We were giddy about our Moving to Ireland dream. We only went to Irish bars, listened to Irish music, read Irish books...but I had met a guy in Austin before moving to Nebraska and he wanted be with me and was calling me every day and deep down I wasn't as brave as Julie about moving somewhere with no plan and so little money. I ended up moving back to Austin to be with the guy....and Julie moved...to Ireland.
I felt like a failure and a chump. I got a super boring job at UT and started reading A Course in Miracles just for something to latch onto. Julie wrote me letters and I sat in my windowless auditorium on campus, feeling like a loser reading about her adventures.

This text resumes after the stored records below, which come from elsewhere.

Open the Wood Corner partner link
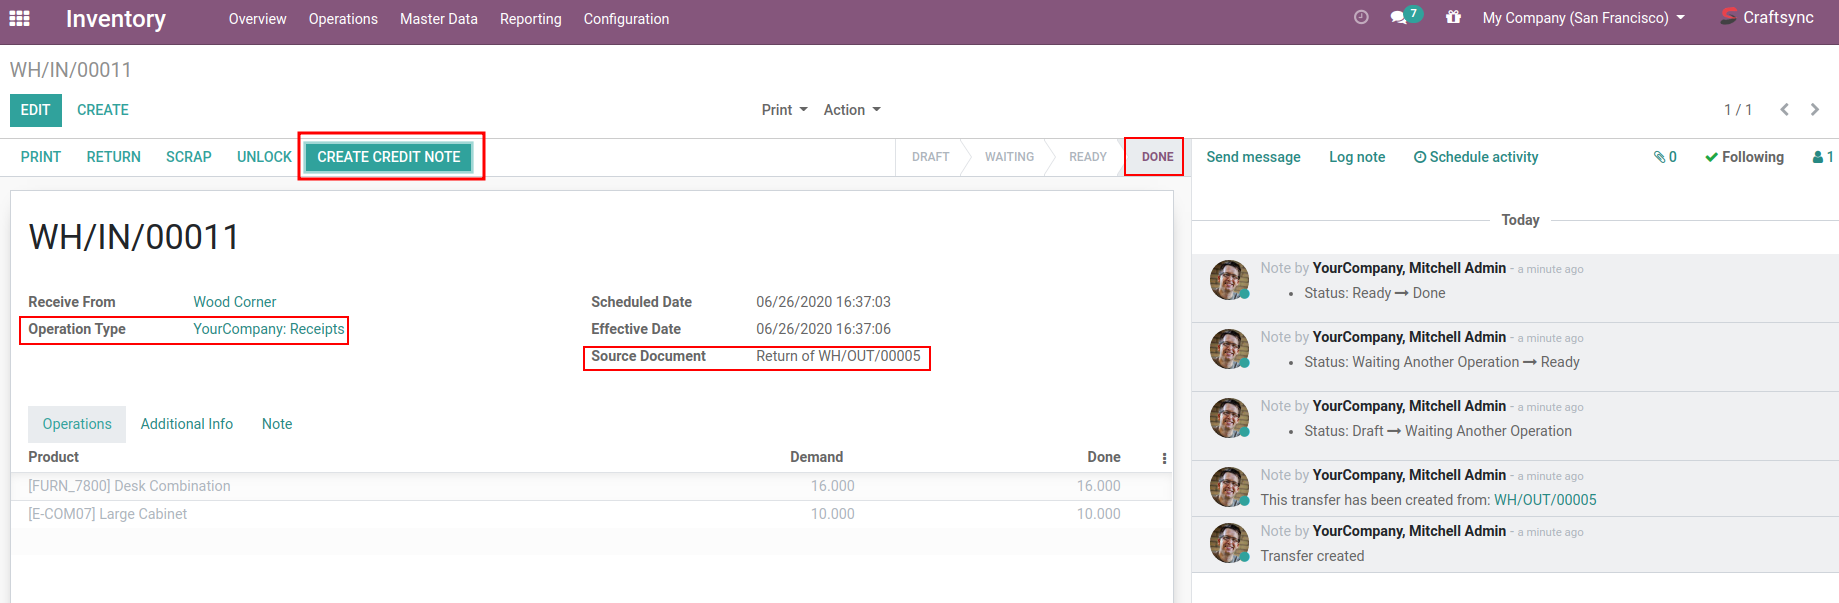This screenshot has height=603, width=1839. pos(234,302)
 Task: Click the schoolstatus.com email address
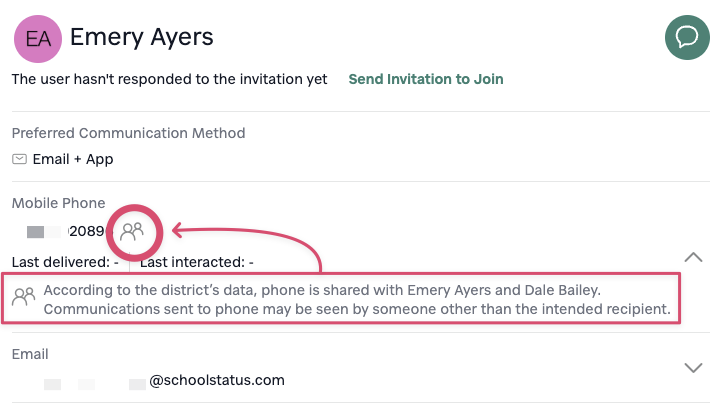(x=164, y=380)
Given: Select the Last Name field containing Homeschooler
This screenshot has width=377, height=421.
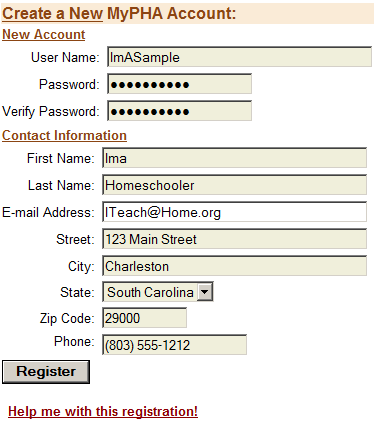Looking at the screenshot, I should (x=234, y=185).
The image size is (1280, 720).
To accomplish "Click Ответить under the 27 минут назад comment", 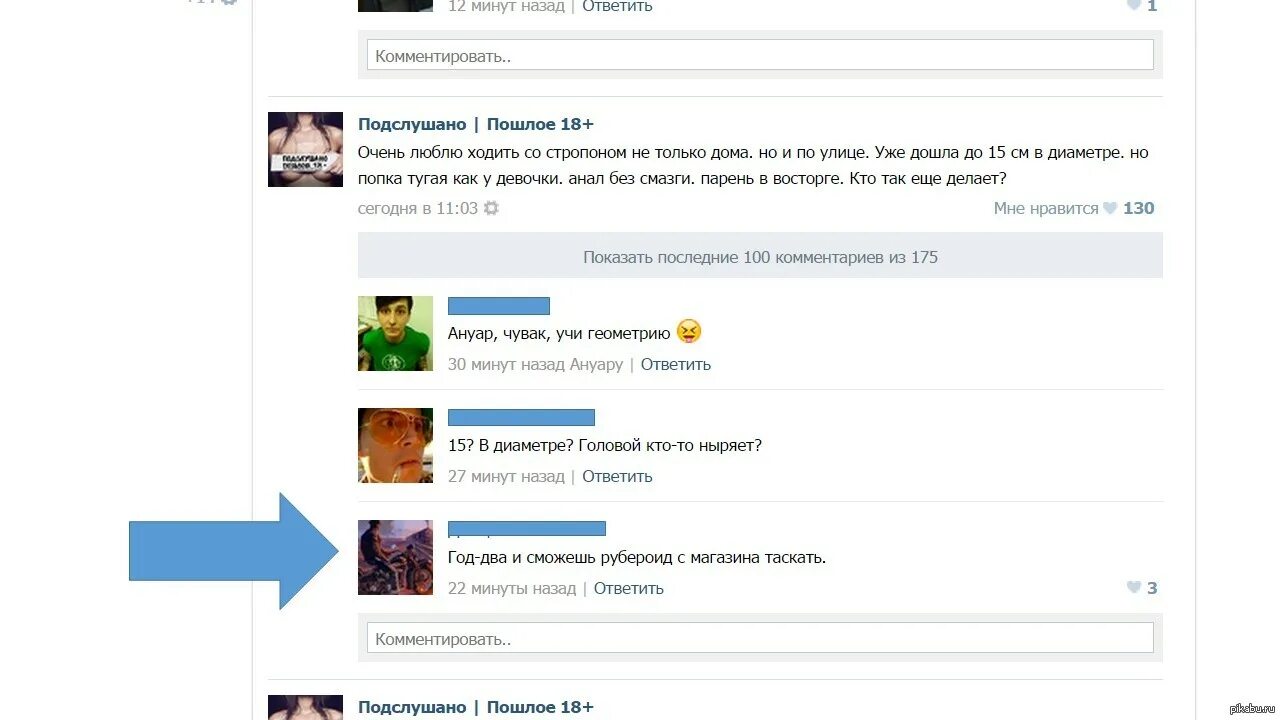I will (617, 476).
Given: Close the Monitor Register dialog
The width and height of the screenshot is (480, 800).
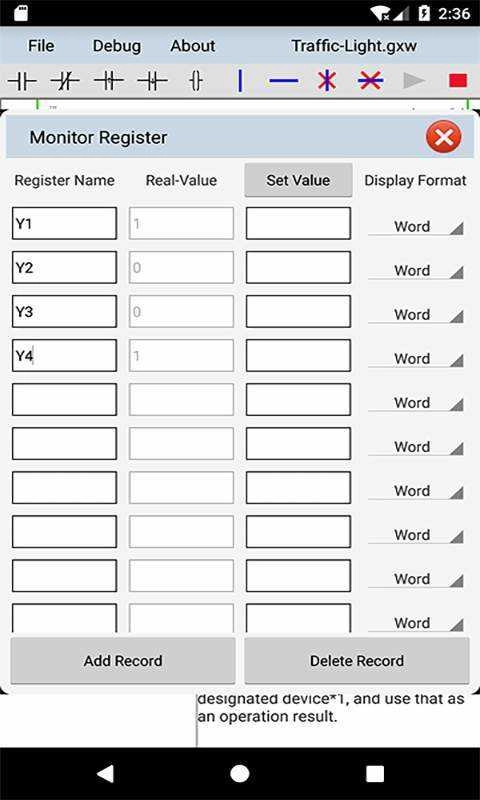Looking at the screenshot, I should (444, 137).
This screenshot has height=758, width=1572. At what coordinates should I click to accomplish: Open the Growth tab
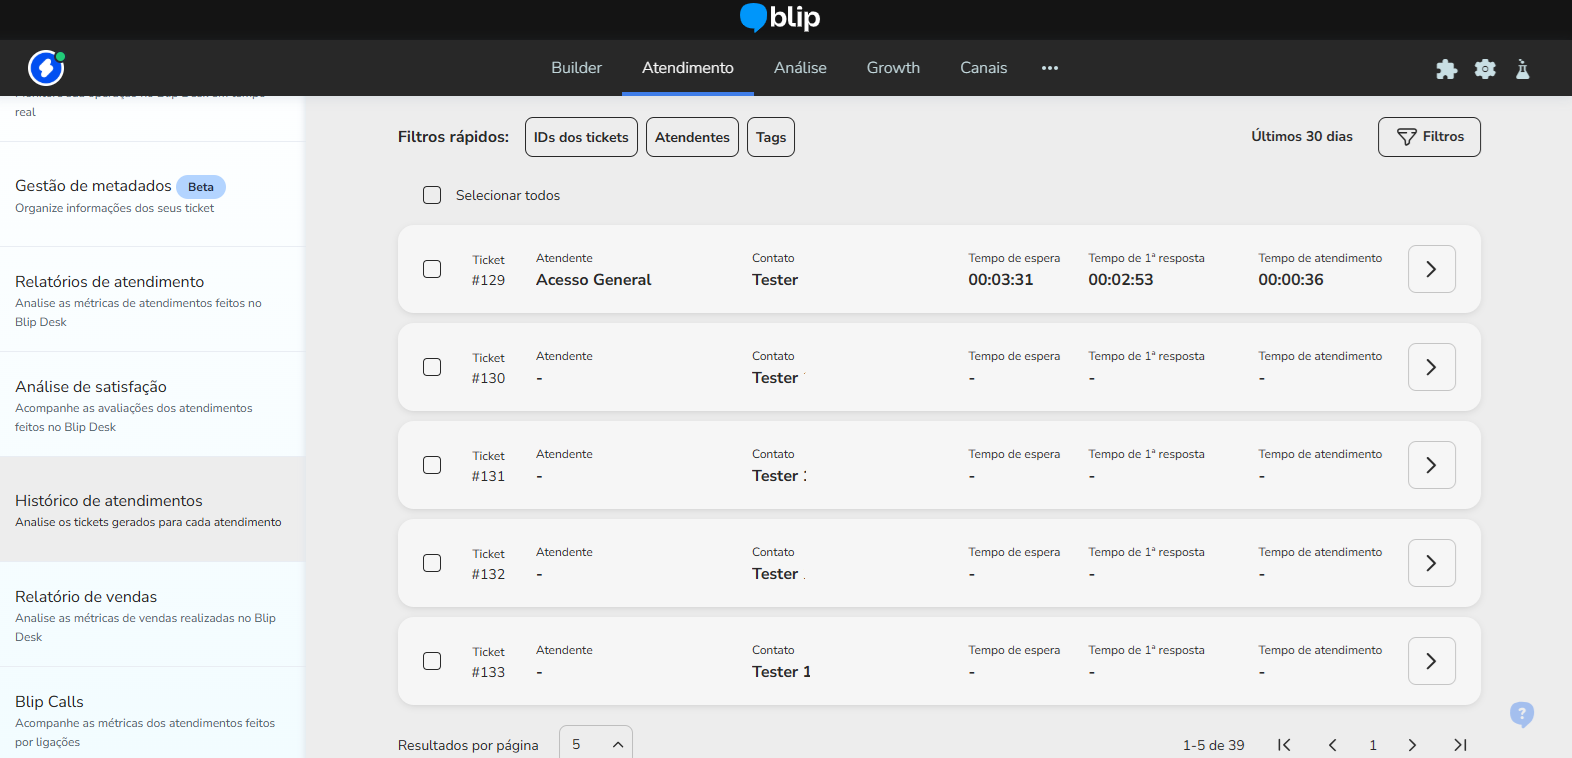coord(893,68)
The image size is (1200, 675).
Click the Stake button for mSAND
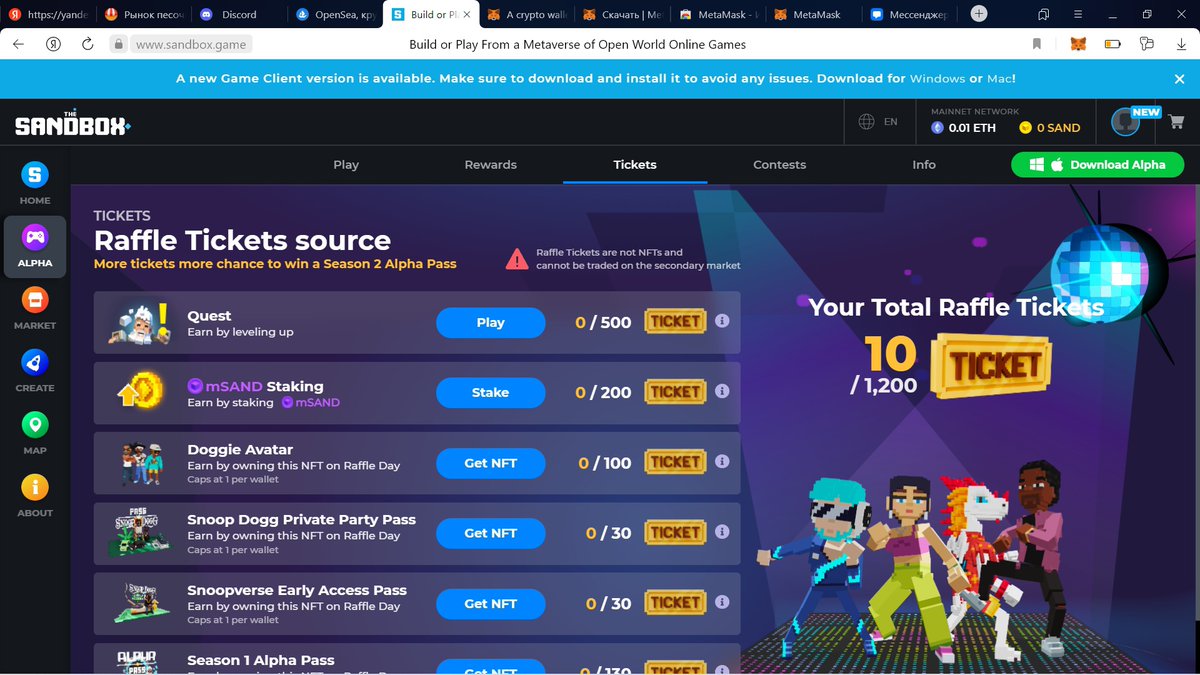[490, 393]
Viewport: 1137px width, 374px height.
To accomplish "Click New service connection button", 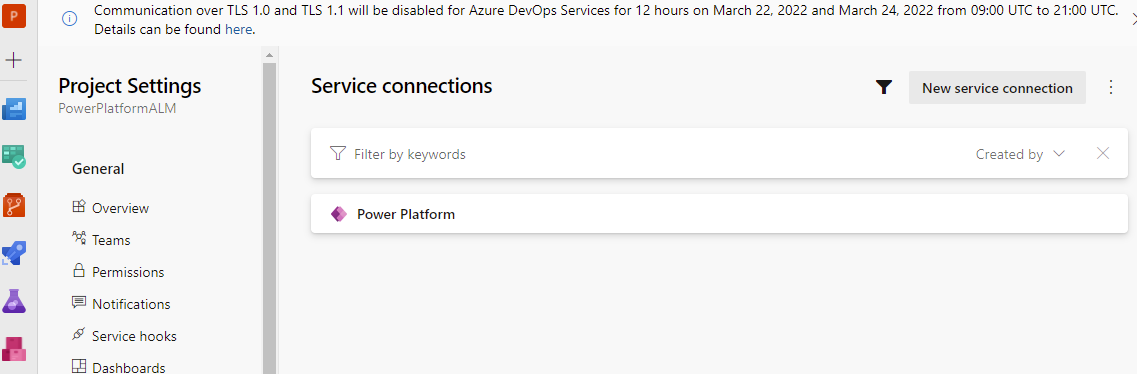I will point(997,88).
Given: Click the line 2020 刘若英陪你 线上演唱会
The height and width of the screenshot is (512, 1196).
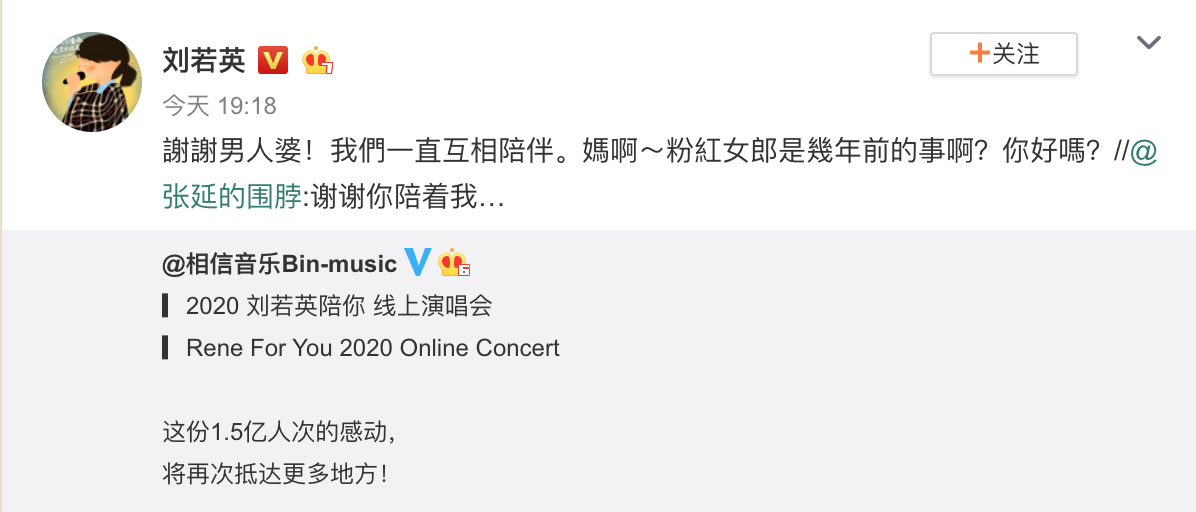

I had my boyfriend, but was partying hard on the side and started hanging out with old punk rock friends and got back into the hard partying lifestyle. I was heading towards 30 years old and did not like the direction my life was taking...weekend blowouts with 24 hour vomiting hangovers and low self-esteem jobs that matched how I felt on the inside. My higher self knew I needed to change...and the 80's ended, and I got married in 91 and sober in 92. Divorced in 95 and then 9 years later I atone for my shame of not moving to Ireland by moving to Antarctica for the biggest and best dream ever that lasted over a decade.
There were 20 years that passed btwn my first trip to Ireland where I fell so hard in love with a country, and my first step onto the White Continent, which was the Real Dream materialized. And now I can afford to do anything. I could easily moved to Ireland, I could move anywhere and do anything. Anything but the thing I would most like to do: return to the Ice. But all is good. The second tier dreams of world travel and free time I am most grateful for.